Have you tried telling how you felt when he did something special for you?

Have you told him how he makes you proud?

And if you can’t answer any of these questions, is it really because he is a bad person; or is it because you are so wound up with the negatives that you are not thinking of the positives?

Being a parent is hard enough. It is even harder when the parent feels that they are being taken for granted.
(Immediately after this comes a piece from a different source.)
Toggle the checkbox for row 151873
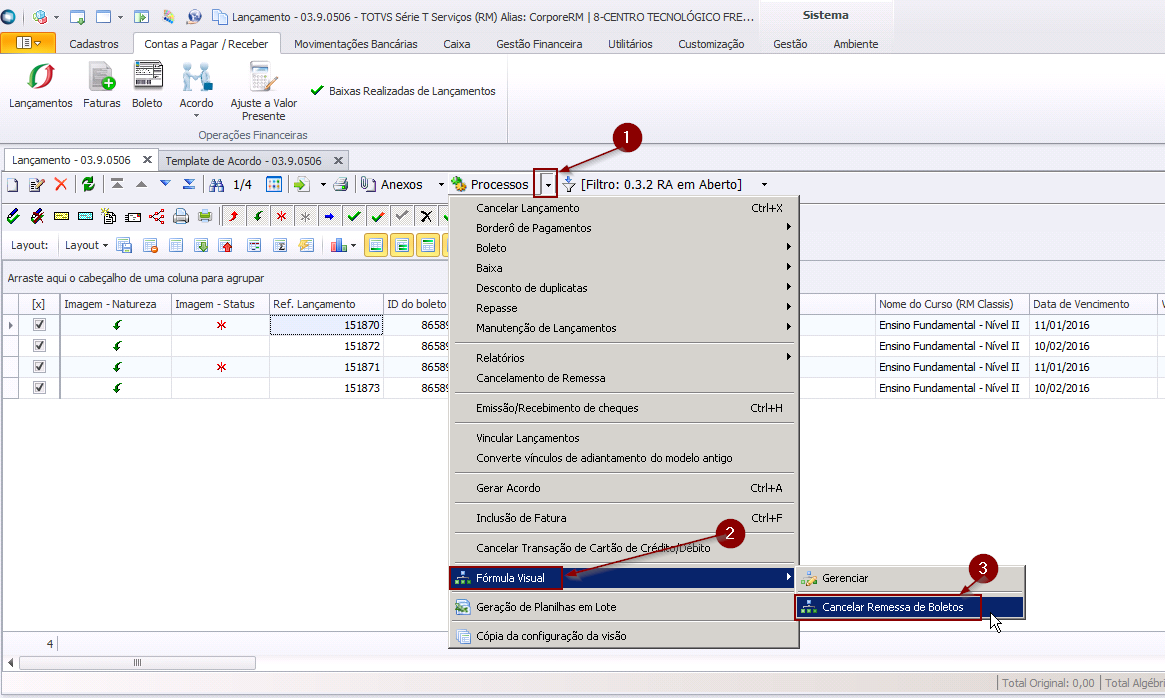 [40, 388]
What would it be like if he died tomorrow? And I don’t mean the funeral; what would it be like to come home from school, and know he will never come home from work? What would you miss? Tell him.
 
Wow…jeez, I’m worse than I thought…I don’t think I ever miss him when he’s gone…Actually, I guess I prefer him not being around. At least in those times, he isn’t yelling at my mom or breaking stuff. As for the other questions, I really don’t know how to answer them…

I guess I should pray on this one, I’m still a bit unsure about stuff though.
I do not know how old you are…but I would say that your relationship with your father is not all that unusual.
I’m 15, and I guess you’re right about it not being unusual…
As far as your father not wanting your younger sibling to see Harry Potter - that was not on your watch - that was on your grandparents watch and you did nothing wrong there. Your father was just venting.
Well, he wouldn’t have found out if I hadn’t said anything, and I did get my grandparents telling me to stop “telling on my little brother.”
 
Parents like that will never change… You must master the smile-and-nod technique, then when you are in your room you can :banghead: . My advice: move out of the house for college, even if it’s in the same town, live on-campus.
 
You could try, “Okay, here’s the deal Dad. I’ve got some stuff on my mind, nothing too big or anything, but I need some Dad (name removed by moderator)ut, and need your best Dad behavior…” (This is assuming you have the kind of relationship with him that he can handle a smiling, joking sort of way of talking about a more serious topic.)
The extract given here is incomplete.